My kernel (6.17.9) and firmware (20251111) are still stuck on 25.05 too, as that was the last config I tried when I got it working and I was too sick of rebooting to try the Mesa downgrade isolated with a current kernel.

I’m doing this in my (probably very unidiomatic) system flake:

{
  inputs = {
    ...
    nixpkgs-2505.url = "github:NixOS/nixpkgs/df3793a20f2e3f62359faf5eb084d3bb88347682";
    ...
  };
  let
    ...
    pkgs2505 = import inputs.nixpkgs-2505 {
      inherit system;
      config.allowUnfree = true;
    };
    kernelPackages_2505 = pkgs2505.linuxPackages_latest;
    ...
  in {
    nixosConfigurations.frametop = nixpkgs.lib.nixosSystem {
      inherit system;

      specialArgs = {
        inherit inputs outputs kernelPackages_2505;
      };
      modules = baseModules ++ [
        ({ kernelPackages_2505, ... }: {
          boot.kernelPackages = kernelPackages_2505;
          hardware.firmware = [ pkgs2505.linux-firmware ];

          hardware.graphics = {
            enable = true;
            package = pkgs2505.mesa;
          };
        })
        ...
      ];
    };
  };
}
1 Like

Seems to be working, thank you so much. If it keeps working, I’ll edit this post with the version of mesa, linux and linux-firmware tomorrow so people on other distros can fix it too.

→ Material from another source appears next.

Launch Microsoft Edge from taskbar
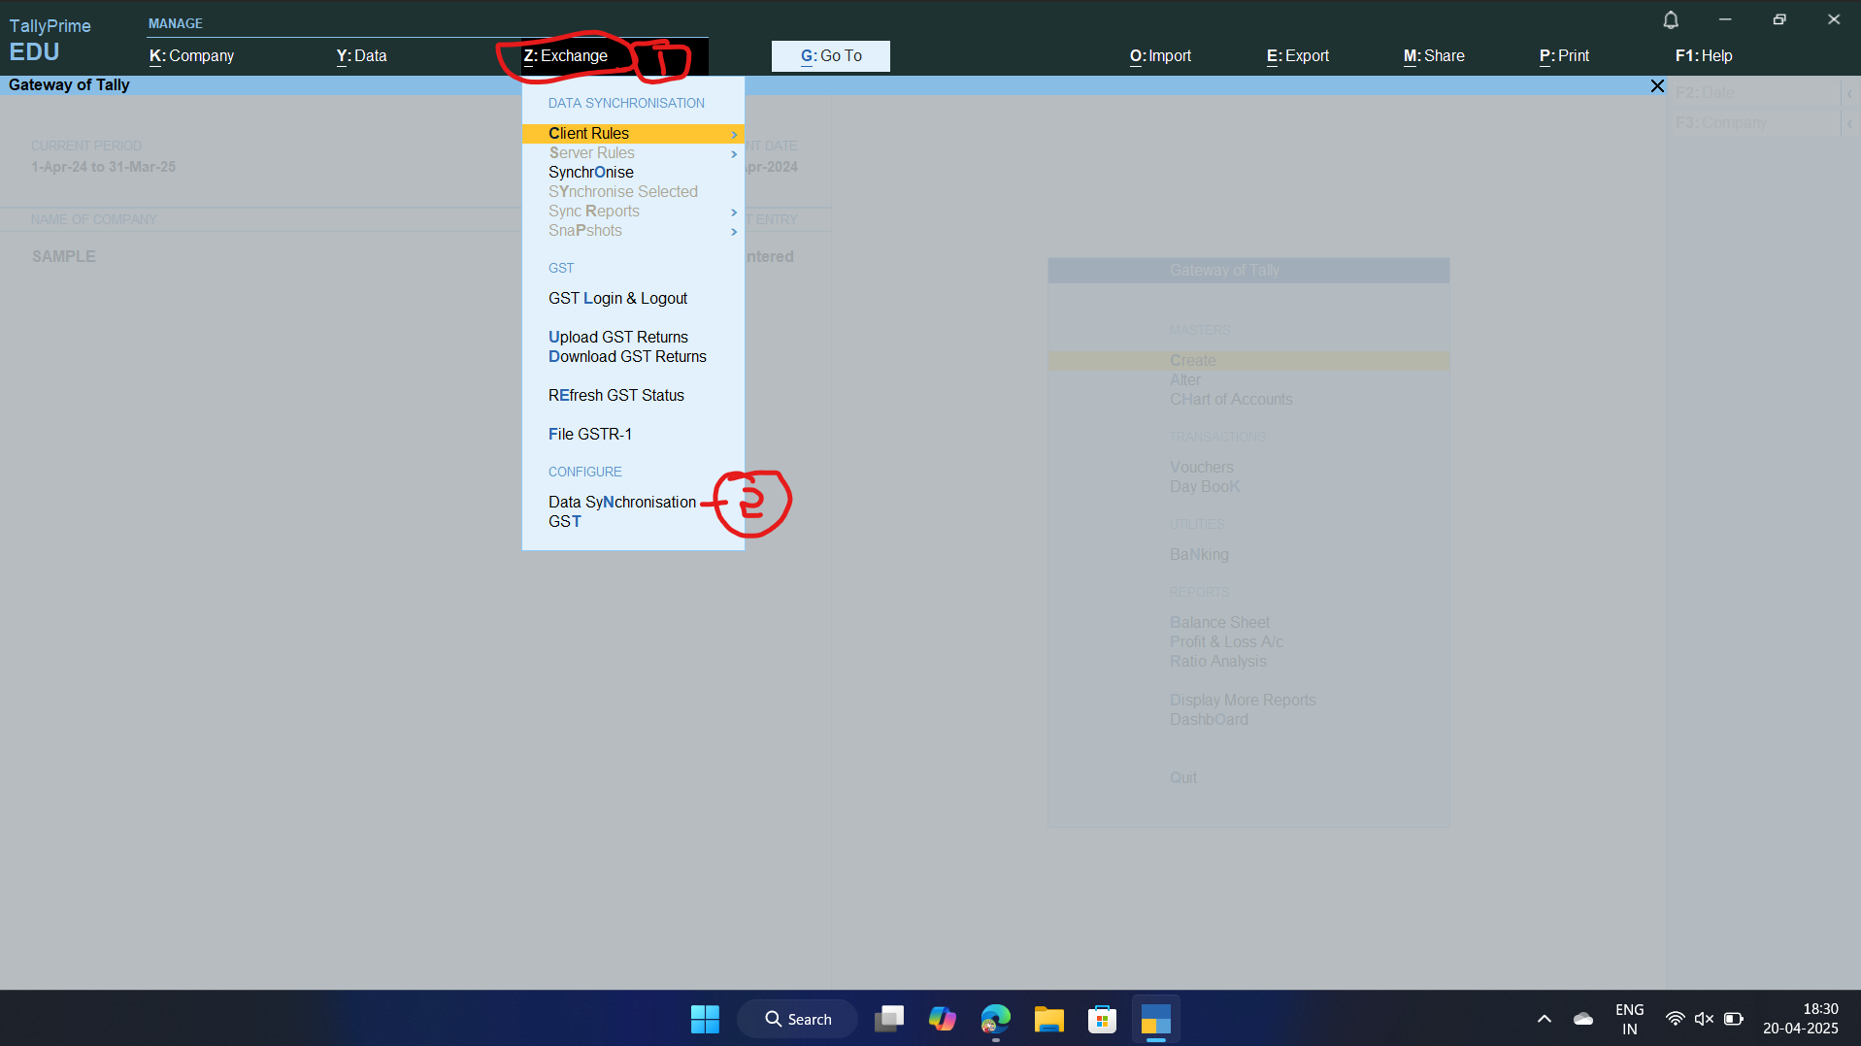 pos(995,1019)
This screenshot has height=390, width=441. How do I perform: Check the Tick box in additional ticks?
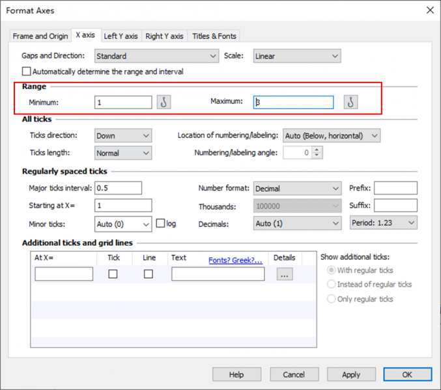tap(113, 274)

Sounds like the issue I encounter. I documented my findings here: [gfx1151] Silent hard hang under sustained vLLM inference with MES 0x86 — amdgpu hangcheck never fires · Issue #6165 · ROCm/ROCm · GitHub

I had this issue on the FW16, and there is an actual kernel/driver/firmware bug in 6.18 and 6.19 that causes these problems. Best option is either try 7.0 (I have not had problems yet after hours of gaming) or roll back to an earlier version.

This forum post has a bit more info: Attn: critical bugs in amdgpu driver included with kernel 6.18.x / 6.19.x!